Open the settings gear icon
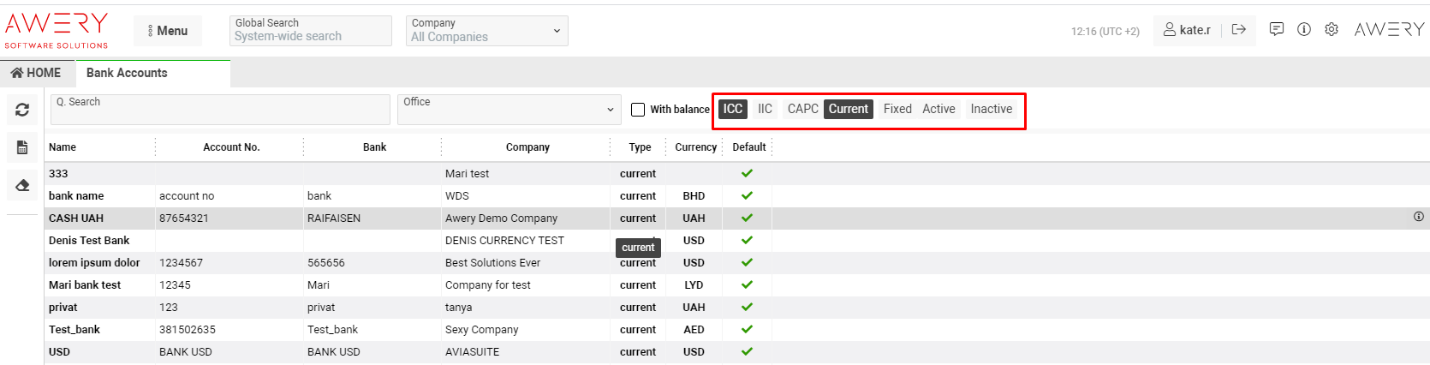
========================================================================
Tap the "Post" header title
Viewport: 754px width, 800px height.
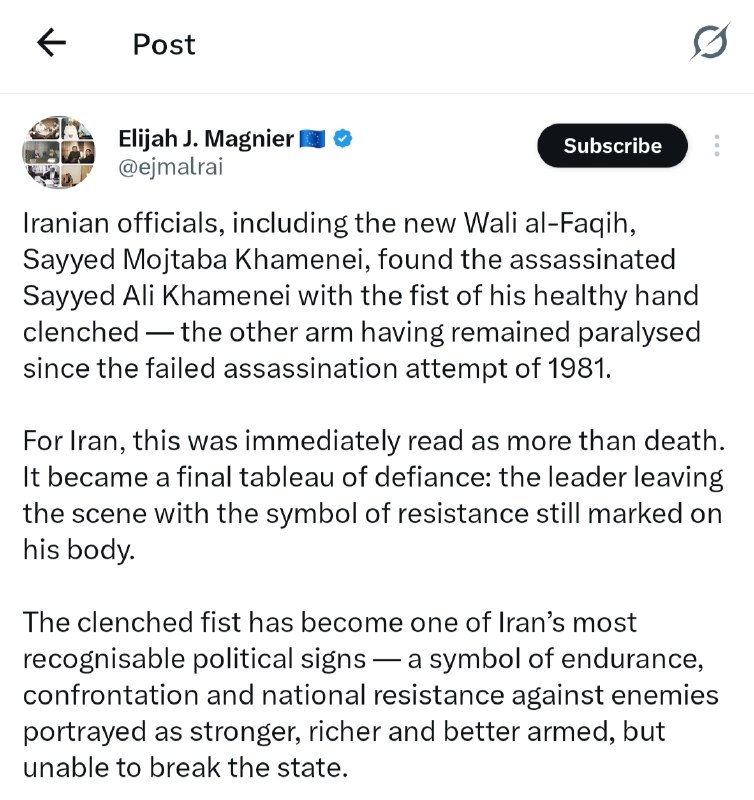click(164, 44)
========================================================================
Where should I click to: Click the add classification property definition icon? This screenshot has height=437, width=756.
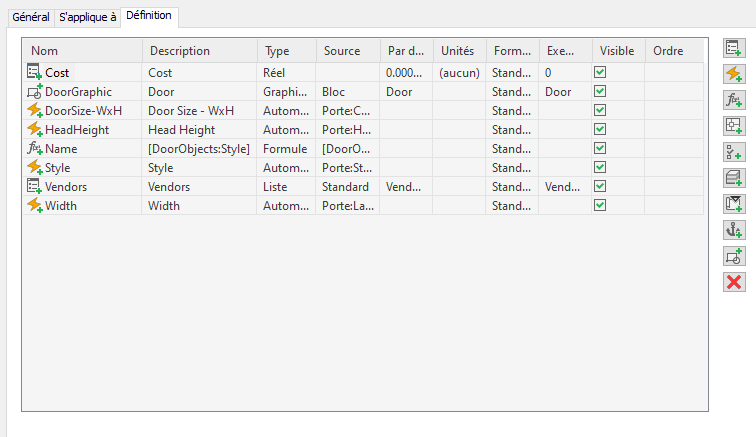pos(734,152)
========================================================================
Count the lines above that contain the string "height", matching case exactly, and reply with only that number.

2